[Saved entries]
===
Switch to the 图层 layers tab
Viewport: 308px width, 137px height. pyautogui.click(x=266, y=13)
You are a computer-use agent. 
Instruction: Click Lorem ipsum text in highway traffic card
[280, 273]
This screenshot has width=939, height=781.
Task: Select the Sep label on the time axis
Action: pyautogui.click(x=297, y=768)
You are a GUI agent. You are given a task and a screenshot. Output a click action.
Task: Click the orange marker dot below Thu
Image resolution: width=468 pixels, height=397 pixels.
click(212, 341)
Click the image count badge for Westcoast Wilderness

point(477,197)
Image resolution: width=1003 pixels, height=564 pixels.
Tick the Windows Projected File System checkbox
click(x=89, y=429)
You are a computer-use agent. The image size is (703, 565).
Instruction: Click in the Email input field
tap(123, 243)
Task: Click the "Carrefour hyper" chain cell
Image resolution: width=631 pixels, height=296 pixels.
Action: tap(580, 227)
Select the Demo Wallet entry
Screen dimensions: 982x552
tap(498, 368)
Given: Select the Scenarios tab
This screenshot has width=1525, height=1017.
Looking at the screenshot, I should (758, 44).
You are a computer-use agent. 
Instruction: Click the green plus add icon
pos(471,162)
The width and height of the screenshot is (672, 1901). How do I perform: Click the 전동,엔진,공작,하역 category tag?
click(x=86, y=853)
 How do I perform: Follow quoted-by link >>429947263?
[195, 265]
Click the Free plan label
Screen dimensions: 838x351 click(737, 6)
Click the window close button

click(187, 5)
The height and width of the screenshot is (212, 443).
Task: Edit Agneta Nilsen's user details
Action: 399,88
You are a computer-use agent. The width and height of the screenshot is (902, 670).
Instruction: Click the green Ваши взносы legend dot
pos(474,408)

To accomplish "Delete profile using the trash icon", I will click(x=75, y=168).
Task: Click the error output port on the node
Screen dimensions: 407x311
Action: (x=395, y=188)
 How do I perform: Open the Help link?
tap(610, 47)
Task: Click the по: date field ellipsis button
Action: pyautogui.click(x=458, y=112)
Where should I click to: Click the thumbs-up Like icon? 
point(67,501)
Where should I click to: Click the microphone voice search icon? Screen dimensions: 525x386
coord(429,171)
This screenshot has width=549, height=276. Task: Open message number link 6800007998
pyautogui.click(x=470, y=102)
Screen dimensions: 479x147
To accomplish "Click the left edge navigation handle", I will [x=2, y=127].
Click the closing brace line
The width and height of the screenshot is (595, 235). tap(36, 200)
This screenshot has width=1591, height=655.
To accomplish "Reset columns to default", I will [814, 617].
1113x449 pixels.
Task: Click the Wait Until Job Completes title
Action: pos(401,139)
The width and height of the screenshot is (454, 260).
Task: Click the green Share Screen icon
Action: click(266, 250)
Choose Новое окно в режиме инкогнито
===
* **ASSIGNMENT**: After reading the data above, return it verbatim in full.

* **ANSWER SECTION**:
Switch to the 图层 layers tab
Viewport: 308px width, 137px height. pyautogui.click(x=266, y=13)
You are a computer-use agent. 
Instruction: Click Lorem ipsum text in highway traffic card
[280, 273]
This screenshot has width=939, height=781.
Task: Select the Sep label on the time axis
Action: pyautogui.click(x=297, y=768)
You are a GUI agent. You are given a task and a screenshot. Output a click action.
Task: Click the orange marker dot below Thu
Image resolution: width=468 pixels, height=397 pixels.
click(212, 341)
Click the image count badge for Westcoast Wilderness

point(477,197)
Image resolution: width=1003 pixels, height=564 pixels.
Tick the Windows Projected File System checkbox
click(x=89, y=429)
You are a computer-use agent. The image size is (703, 565).
Instruction: Click in the Email input field
tap(123, 243)
Task: Click the "Carrefour hyper" chain cell
Image resolution: width=631 pixels, height=296 pixels.
Action: tap(580, 227)
Select the Demo Wallet entry
Screen dimensions: 982x552
tap(498, 368)
Given: Select the Scenarios tab
This screenshot has width=1525, height=1017.
Looking at the screenshot, I should (758, 44).
You are a computer-use agent. 
Instruction: Click the green plus add icon
pos(471,162)
The width and height of the screenshot is (672, 1901). How do I perform: Click the 전동,엔진,공작,하역 category tag?
click(x=86, y=853)
 How do I perform: Follow quoted-by link >>429947263?
[195, 265]
Click the Free plan label
Screen dimensions: 838x351 click(737, 6)
Click the window close button

click(187, 5)
The height and width of the screenshot is (212, 443).
Task: Edit Agneta Nilsen's user details
Action: 399,88
You are a computer-use agent. The width and height of the screenshot is (902, 670).
Instruction: Click the green Ваши взносы legend dot
pos(474,408)

To accomplish "Delete profile using the trash icon", I will click(x=75, y=168).
Task: Click the error output port on the node
Screen dimensions: 407x311
Action: (x=395, y=188)
 How do I perform: Open the Help link?
tap(610, 47)
Task: Click the по: date field ellipsis button
Action: pyautogui.click(x=458, y=112)
Where should I click to: Click the thumbs-up Like icon? 
point(67,501)
Where should I click to: Click the microphone voice search icon? Screen dimensions: 525x386
coord(429,171)
This screenshot has width=549, height=276. Task: Open message number link 6800007998
pyautogui.click(x=470, y=102)
Screen dimensions: 479x147
To accomplish "Click the left edge navigation handle", I will [x=2, y=127].
Click the closing brace line
The width and height of the screenshot is (595, 235). tap(36, 200)
This screenshot has width=1591, height=655.
To accomplish "Reset columns to default", I will [814, 617].
1113x449 pixels.
Task: Click the Wait Until Job Completes title
Action: pos(401,139)
The width and height of the screenshot is (454, 260).
Task: Click the green Share Screen icon
Action: click(266, 250)
Choose Новое окно в режиме инкогнито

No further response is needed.